Dear Ms./Mr. [last name]:

ABC High School agricultural education department is happy to welcome you and [student’s name] to our program and FFA chapter. We believe you will find the curriculum provides a solid foundation that prepares students for both further education and career goals. The FFA chapter provides important (and fun) opportunities to develop leadership and other career-related skills. Each agriculture student is also asked to plan and complete an individual learning project called a supervised agricultural experience (SAE) program.

Our agricultural education program thrives on parental support, and we hope you will participate in our many FFA activities and events. You can help prepare your student and others for successful futures by helping out as a guest speaker, chaperone, event judge — or in many other ways. Please let us know if there are particular ways you would like to be involved. And, please say yes if at all possible when we ask for help with a specific project.

Copies of our curriculum outline and calendar of events are enclosed. We look forward to working with your student and you this year.

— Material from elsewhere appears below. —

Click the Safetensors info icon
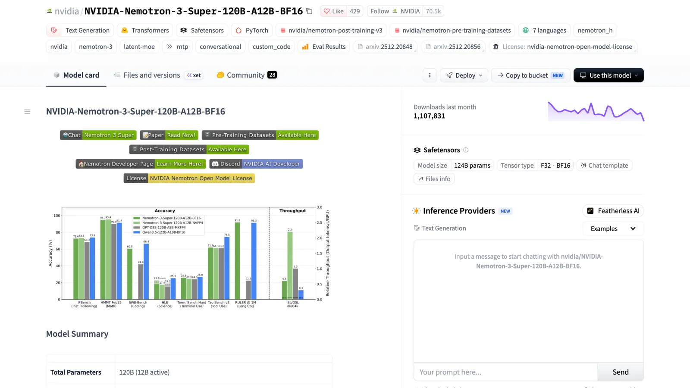 [466, 150]
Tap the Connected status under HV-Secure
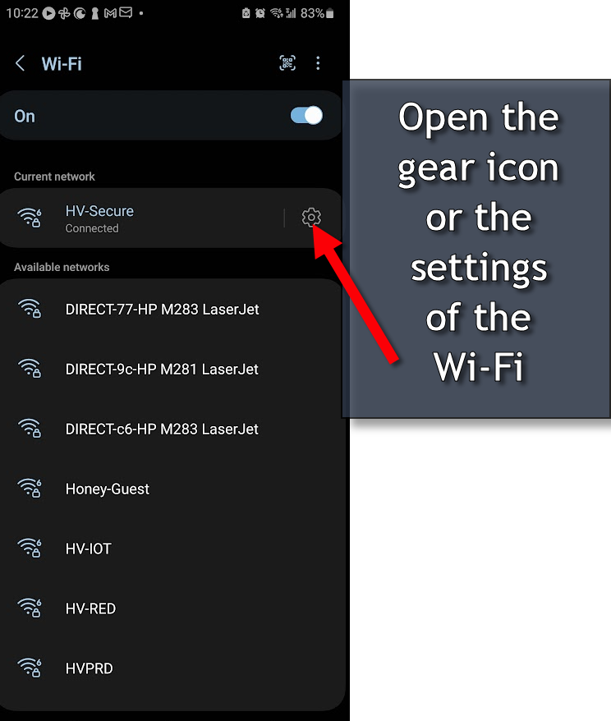The image size is (611, 721). coord(92,228)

If you have any questions about the program or chapter, please call [instructor’s name] at [phone number].


Agriculture Instructor/FFA Advisor

FFA Chapter President



  • Welcome caregiver(s)/parent(s)/guardian(s) to the conference. Shake hands and introduce yourself.
  • Make sure you have the adults “matched” to the correct student.
  • Always start with a positive statement about the student—their warm smile, sense of humor, good manual skills, etc. Stretch your imagination for something if you have to!
  • Summarize what your course has covered to this point. Point out the range of careers to which this learning applies.
  • Indicate the grade the student has earned for the grading period.
  • Indicate ways the student could improve future grades.
  • Cover any concerns you have regarding the student’s specific behaviors or actions.
  • If there are problems with out-of-class assignments, “fish” for indications of student work at home. Suggest an amount of time most students spend on your out-of-class assignments each day or week.
  • Ask if adults have any questions. Listen to their ideas and concerns.
  • Redirect parents’ concerns to actions the student can take to improve learning and performance. Steer them away from critiques of your teaching.
  • Thank adults for coming. Give them your business card, and make sure they know they should feel free to call you with any questions.
  • Keep a record of who participates in parent–teacher conferences. You may want to keep a digital record which can be updated as you communicate with caretakers, parents, and guardians.